In any event, this case will most likely have the greatest impact when preliminary injunctions are sought in CEQA litigation based on the same material facts involved in it – i.e., the lead agency conducts no CEQA review whatsoever, not even a preliminary review to determine if the activity constitutes a CEQA “project” or a screening for applicable exemptions if it does.  In such circumstances, the factual record will most likely not have been developed to any degree that would be sufficient to evaluate the likelihood or severity of the project’s potential environmental impacts or harms, but the public harms from the CEQA violations – in terms of lack of informed decisionmaking and failure of informational disclosure – will be at their greatest. 

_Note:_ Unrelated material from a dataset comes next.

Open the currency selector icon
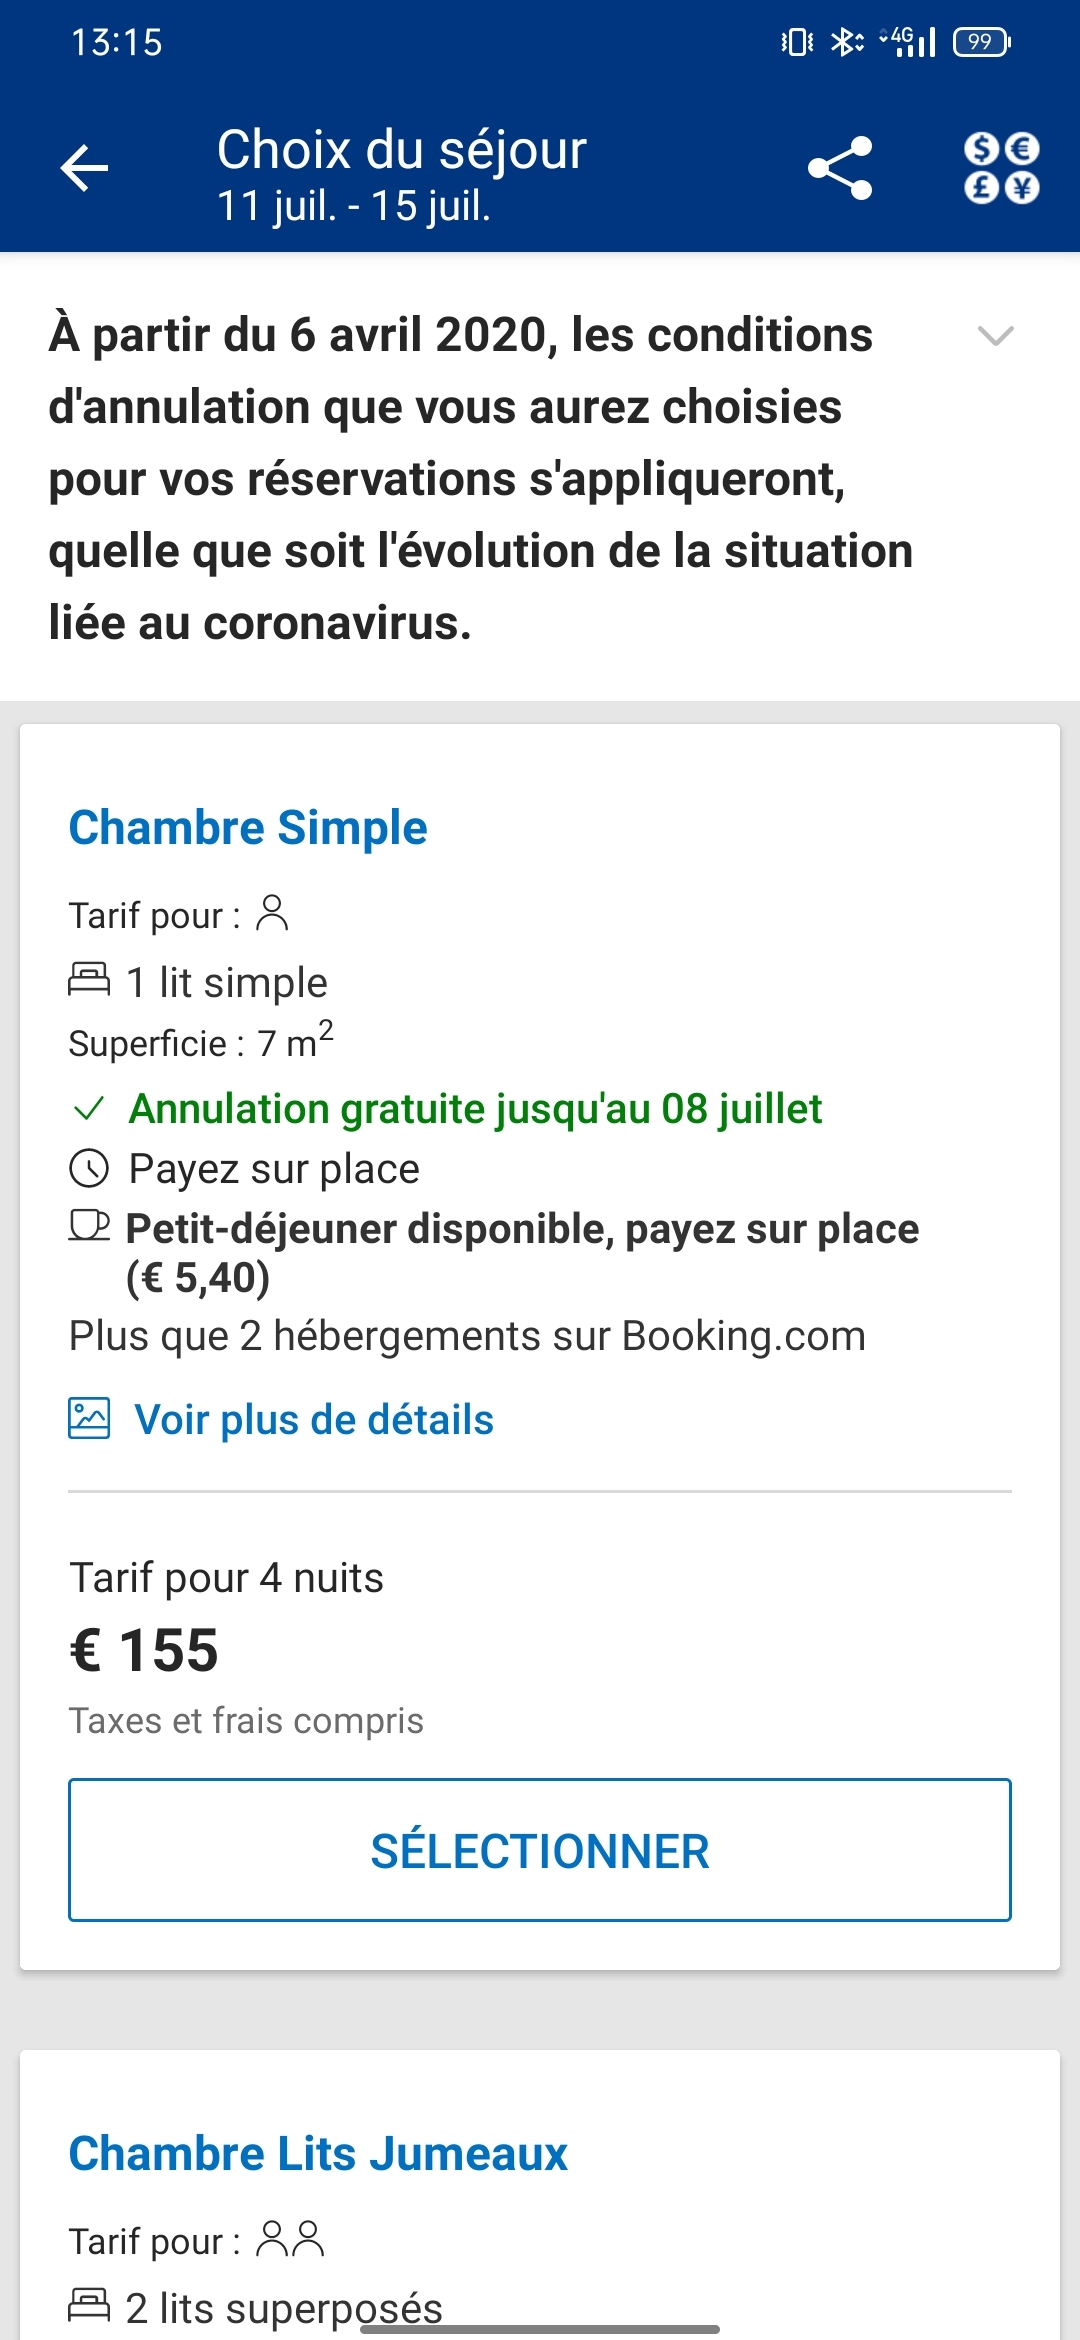Screen dimensions: 1080x2340 pos(1001,168)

The lessons for public agencies subject to CEQA who are considering taking any discretionary action – whether by approval of a permit, lease, easement, conveyance, or other “entitlement for use” – that would further or culminate in an activity with the potential to change the physical environment are clear:  (1) be sure to obtain full information about the whole project that your discretionary action will further, enable or facilitate; and (2) be careful to comply with CEQA.

Here, one can glean from the Court’s opinion that Sandridge’s project viewed as a whole potentially had a number of significant environmental effects, including, but not limited to, damage to or interference with the operation of TLCC’s canal, addition of tailwater to a downstream canal, and adverse impacts from transporting groundwater from one basin to another out-of-County basin.  The Court found that, as a lead agency, SPUD had the ability to require feasible mitigation measures as a condition of granting the easement to address such effects; additionally, it could simply have declined to grant the easement.  In any event, because, per the Court, it is virtually certain that TLCC will now prevail in its CEQA action, and Sandridge’s construction of the pipeline project will now be enjoined in the meantime, it appears likely that the issues of potentially significant project impacts and feasible mitigation to address them will now be thoroughly explored assuming that Sandridge wishes to proceed with its pipeline addition.

DISCLAIMER: Because of the generality of this update, the information provided herein may not be applicable in all situations and should not be acted upon without specific legal advice based on particular situations.